Hendersonville is the seat of Henderson County, the state’s “Apple Capital,” home to some 200 apple growers and 5,000 acres of Red and Golden Delicious, Roma Beauty and Gala varieties, all celebrated during the annual N.C. Apple Festival. This year’s commemoration of malus domestica will be held over Labor Day weekend in September, when the apples are getting ripe.

But Hendersonville has long welcomed visitors at other times of the year, especially in summer. Easy to reach by intersecting highways – U.S. 74 and U.S. 64 – Hendersonville also seems always in the path of a cool breeze. That sweet air has served since the mid-1800s as a siren song to suffering lowlanders hoping to escape the heat; by the 1920s, the town’s population of 10,000 quadrupled each summer. Hendersonville, and the hills that nearly encircle it, are full of homes built for seasonal respite. Many are now occupied year-round by retirees.

There is plenty to occupy a traveler for a day, or a couple of days, or a tranquil summer, and much of it is low-cost or provided by organizations that ask only for donations. Many highlight the area’s natural beauty, enticing visitors to kick off their shoes and splash in the cool waters of a mountain stream; to wander down a quiet forest path through rhododendron, redolent spruce and cedar; or to sweep in the panoramic view of the surrounding peaks from a high perch above town.

If a thunderstorm threatens, simply step inside one of the 19th- or early-20th-century buildings of the National Register-listed Main Street Historic District downtown, which now house boutiques and eateries.

Sample sweets from a bakery where the cinnamon buns are still made from the same recipe as when the shop started in 1930. Go treasure-hunting in one of several antique malls. A few blocks from downtown, you can gaze into the face of author Thomas Wolfe’s muse for his novel, “Look Homeward Angel,” whose namesake sits above a monument in a city cemetery. A short drive further, you can see 19 other winged creatures: rare, vintage aircraft on display at a museum that recalls when air travel was a marvel, not an inconvenience.

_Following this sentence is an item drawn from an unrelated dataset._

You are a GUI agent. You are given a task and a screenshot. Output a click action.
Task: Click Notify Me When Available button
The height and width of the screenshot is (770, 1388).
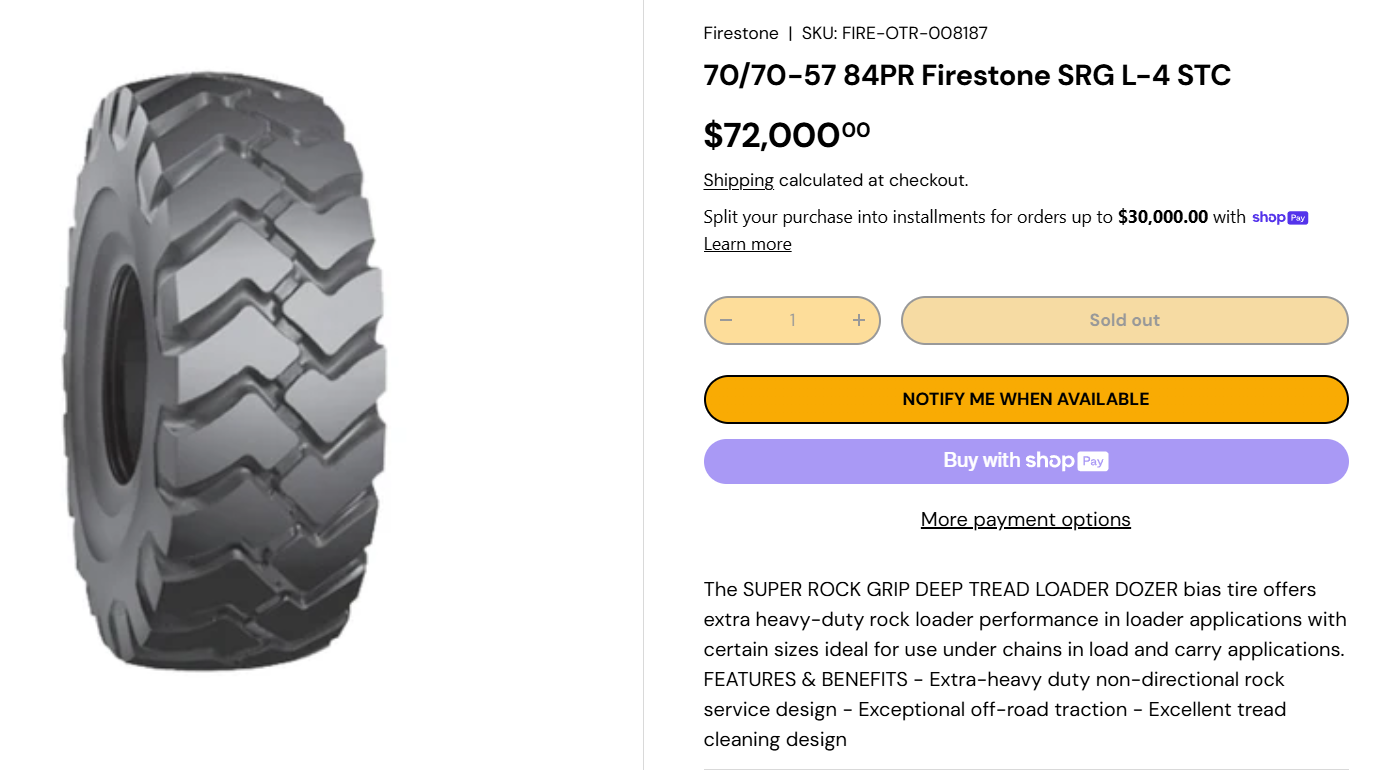pos(1026,399)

As the sun sets behind the mountains, have dinner at one of several restaurants whose menus rival some of those in Asheville, but whose prices are a little closer to earth. Afterward, catch a live show performed by the same theater company that fills the seats at the renowned Flat Rock Playhouse. On Monday nights through summer, step out for a street dance to live music, a tradition that gives a nod to the town’s 1918 welcome home to its military service members at the end of World War I.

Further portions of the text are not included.